Still dealing with the ramifications of his wife’s death and knowing he had a valid permit, he didn’t respond to the letter at the time.
He then received another letter in August – demanding a payment of £70. He provided picture evidence of his valid parking permit in response and explained the circumstances.
Expecting the matter to be resolved, he put the issue to the back of his mind – only to receive yet another letter on September 21.
He says this said Parkingeye said it had not accepted his permit as valid – and demanded a payment of £70 or potential legal action.
Approached for comment, P said it had decided to cancel the fine after a "review".
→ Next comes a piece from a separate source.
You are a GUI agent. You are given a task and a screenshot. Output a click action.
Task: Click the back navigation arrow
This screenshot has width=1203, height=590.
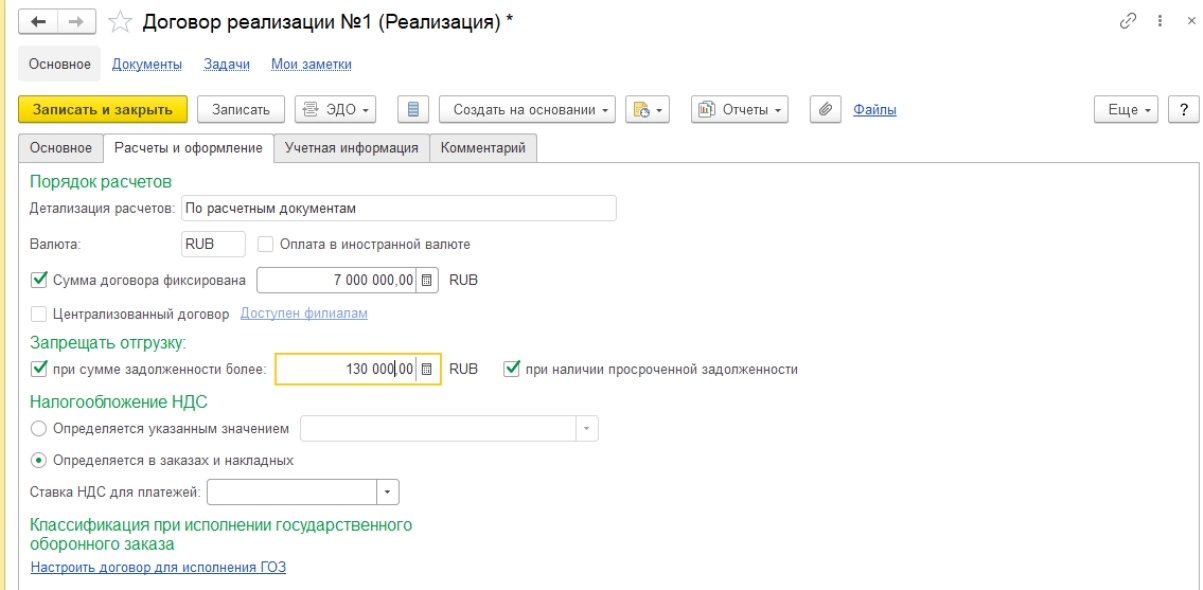tap(39, 22)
A Parkingeye spokesperson said: “Parkingeye provides a modern consumer-facing car-park management system which has enhanced accessibility and made parking at the hospital easier and safer for staff, patients and visitors.
"The system is designed to ensure the efficiency and smooth operation of the hospital by ensuring that patients, visitors and staff park in their allocated car parks.
“Following a review of the case we have cancelled the charge and have written to the motorist to confirm this.
“We would add that Parkingeye operates a BPA (British Parking Association) audited appeals process, which motorists can use to appeal their parking charge. If anyone has mitigating circumstances then we would encourage them to appeal.”